Drought in Daraa
The Daraa region, once one of Syria’s most fertile areas, is facing its worst drought in decades. In 2025, rainfall dropped to its lowest level in over a quarter of a century, adding to a catastrophic convergence of crises. Years of Syrian civil war destroyed once developed water infrastructure, forcing farmers into mass drilling of increasingly deeper wells. Over time, this caused groundwater depletion and in some areas, its complete disappearance. Compounding this, Israel’s incursion in December 2024, following the Assad regime’s fall, gave Israel potential control over part of the remaining water basins. Southern Syria’s breadbasket is collapsing, and the process appears irreversible.
The Yarmouk River, essential for southern Syria and Jordan, has dried up, and reservoir levels have plummeted—from 33 million cubic meters in winter last year to just 3 million this year. The scarcity of water is not just an environmental issue but has deep political roots. Daraa was the birthplace of the 2011 Syrian revolution, with widespread protests leading to a 13-year civil war. Water shortages and agricultural decline contributed significantly to the unrest, and though the conflict ended in 2024, the water crisis continues to worsen.
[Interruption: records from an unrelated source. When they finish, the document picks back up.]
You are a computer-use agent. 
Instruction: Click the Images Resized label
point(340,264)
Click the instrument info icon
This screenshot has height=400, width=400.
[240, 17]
During the war, Daraa remained a rebel stronghold, suffering destruction from prolonged fighting. The irrigation infrastructure was severely damaged, and access to water became a tool of warfare. Tens of thousands of random wells were drilled in desperation, lowering groundwater level by hundreds of meters and accelerating soil degradation. Following the war, Syria’s new government introduced regulations to curb environmental destruction, but enforcement remains weak due lack of resources and personnel.
The breadbasket of Southern Syria is entering the final phase of its death throes, and the country is becoming increasingly dependent on foreign food imports. With no clear path to recovery, a new wave of migration seems inevitable for farmers whose land can no longer sustain them—the very land they once fought to keep.